A post-mortem is the written record of an incident: what happened, the timeline, the chain, the root causes, and the actions to prevent recurrence. “Blameless” does not mean no accountability — it means the actions land on systems and processes, not on naming a person who made a normal mistake under normal conditions.

Post-mortem — Tūāpapa portal incident, Chaos Day

Summary:   For ~2 hours, members could not view balances or change rates;

          screen-reader users were locked out; some rate changes duplicated.

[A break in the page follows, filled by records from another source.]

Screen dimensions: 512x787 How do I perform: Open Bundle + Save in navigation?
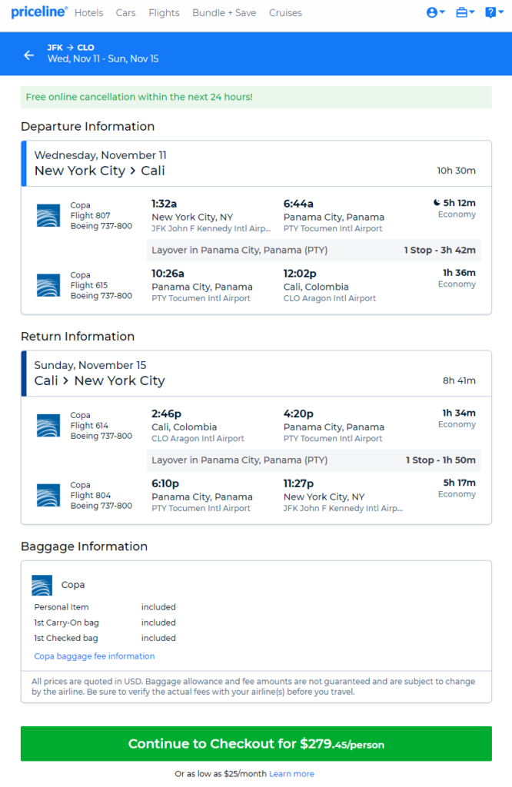click(x=224, y=13)
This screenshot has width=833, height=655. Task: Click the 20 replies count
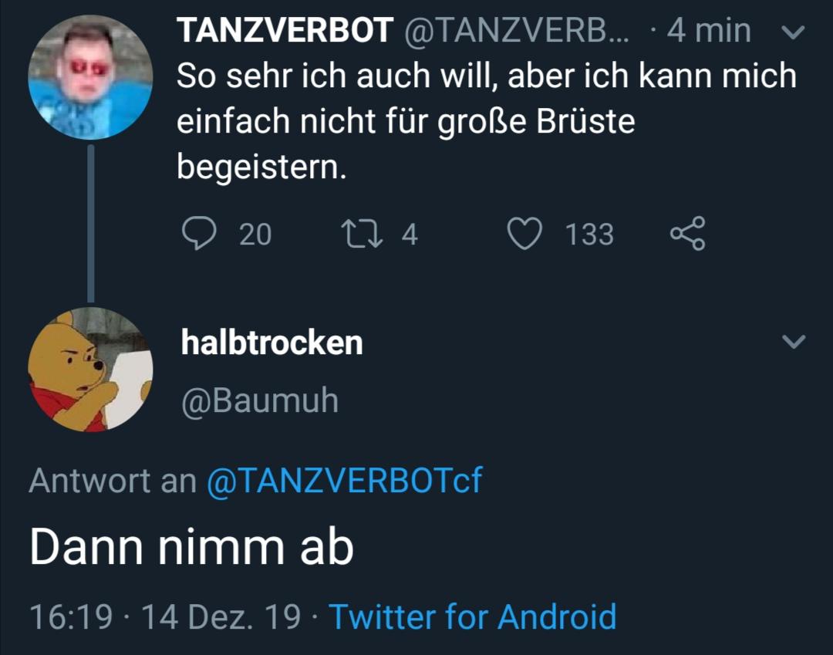255,234
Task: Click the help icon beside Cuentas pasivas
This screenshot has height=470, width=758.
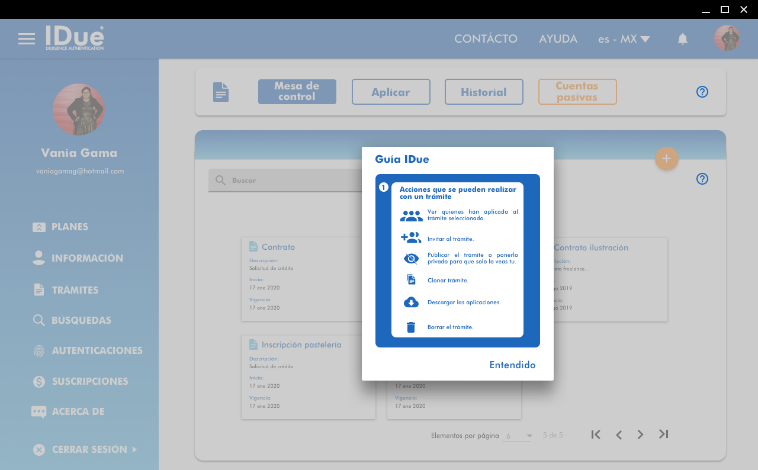Action: [x=702, y=92]
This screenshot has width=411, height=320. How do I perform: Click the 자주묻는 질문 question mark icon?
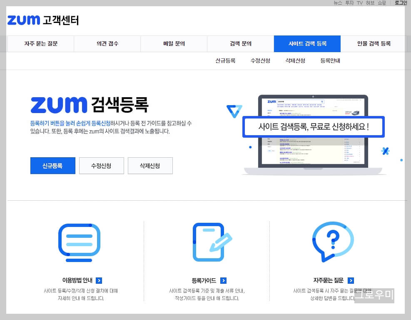tap(333, 242)
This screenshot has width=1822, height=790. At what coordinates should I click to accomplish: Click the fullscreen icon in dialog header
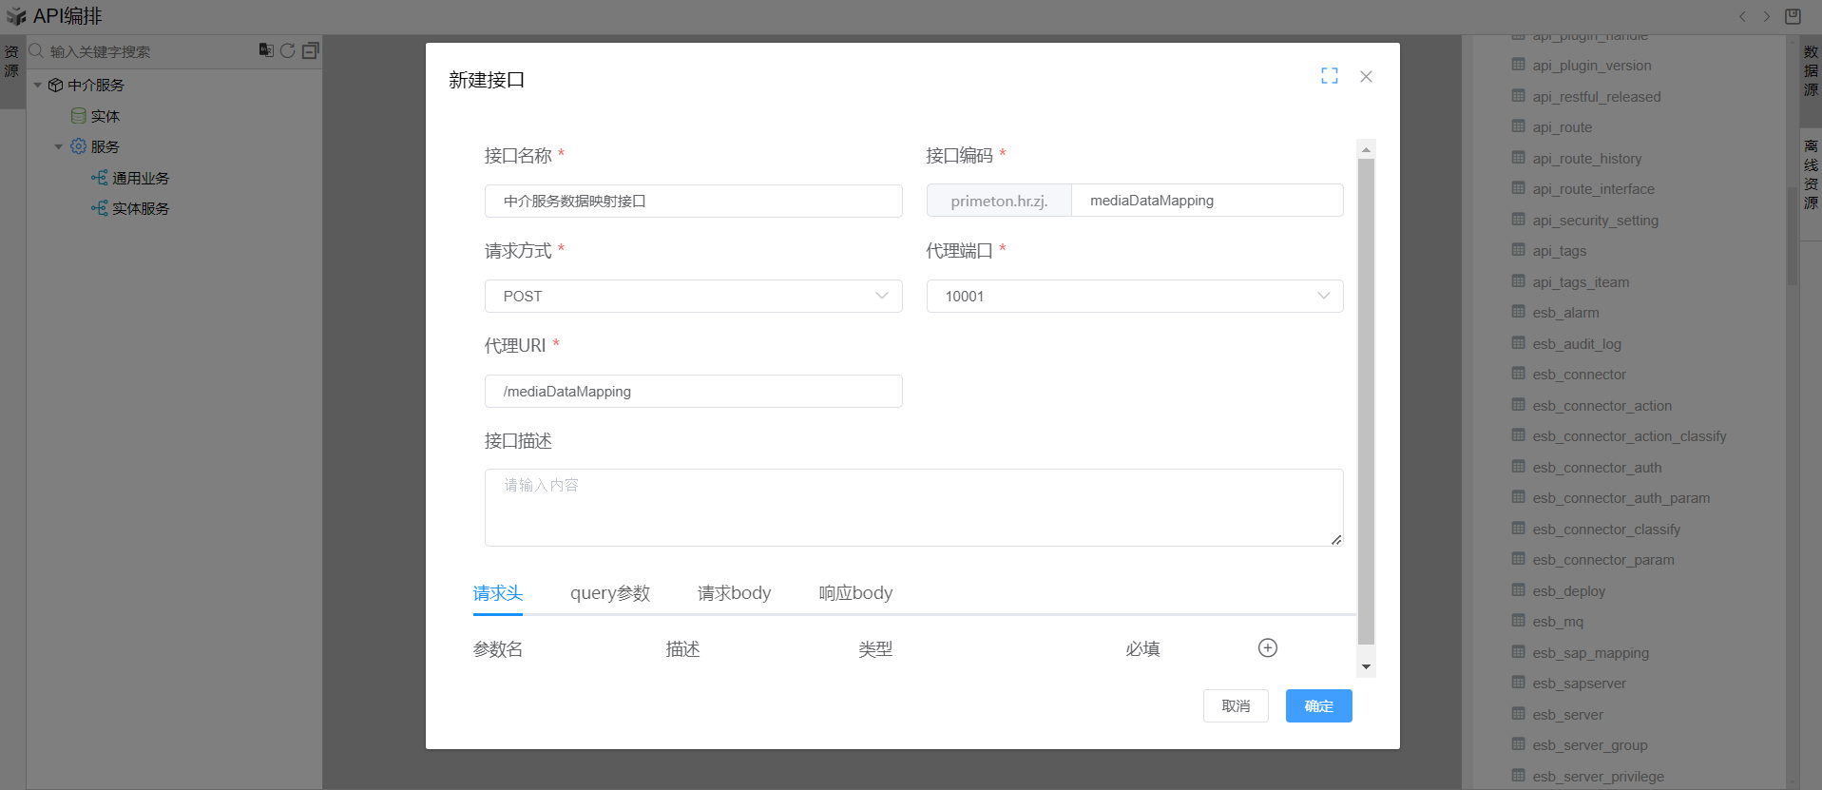click(x=1329, y=76)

Impact:    ~X members affected; Y duplicate changes corrected; FMA notified.

Timeline:  02:00 release deployed; 08:40 first reports; 09:15 root cause found;

          10:30 API rolled back; 11:00 service restored.

Failure chain: (as drawn in section 5).

Root causes: (A) breaking changes shipped without an interface/contract check

  or effective regression; (B) change effects on connected behaviour

  (accessibility, concurrency) not re-tested.

What went well: on-call escalation was fast; rollback worked cleanly.

Actions:   1. Add a front-end/back-end contract check to the pipeline (owner, date).

          2. Make UI locators fail when their target is missing (owner, date).

          3. Add a double-submit guard on the rate-change handler (owner, date).

          4. Re-test accessibility after every accessibility change (owner, date).

Language:  No individuals named. Causes described as system/process gaps.

Every action is a change to the system, each has an owner and a date, and not a single line names who typed the rename. That is what makes people tell you the truth next time — and what makes the portal genuinely safer, which is the only point of writing it.

Pro tip: Always include a “what went well” section. Incidents are not only failures — the fast escalation and clean rollback are practices worth keeping, and naming them keeps the review honest rather than purely negative.

8 Common Mistakes

🚫 Treating simultaneous failures as unrelated bugs

Why it happens: Four symptoms look like four problems, and fixing each one feels like progress.
The fix: Draw the failure chain first. The duplicate rate change was caused by the slow pages, which were caused by the API rename — fixing them in isolation, or in the wrong order, can hide a cause that strikes again. Several symptoms usually trace to a few root causes.

🚫 Stopping at the symptom

Why it happens: Re-pointing the click handler at the new id makes Save work again, and the fire is out.
The fix: That fixes today and guarantees a repeat at the next rename. Keep asking “and why did that happen?” until you reach a system or process gap you can change — here, no contract check and locators that pass when their target is gone.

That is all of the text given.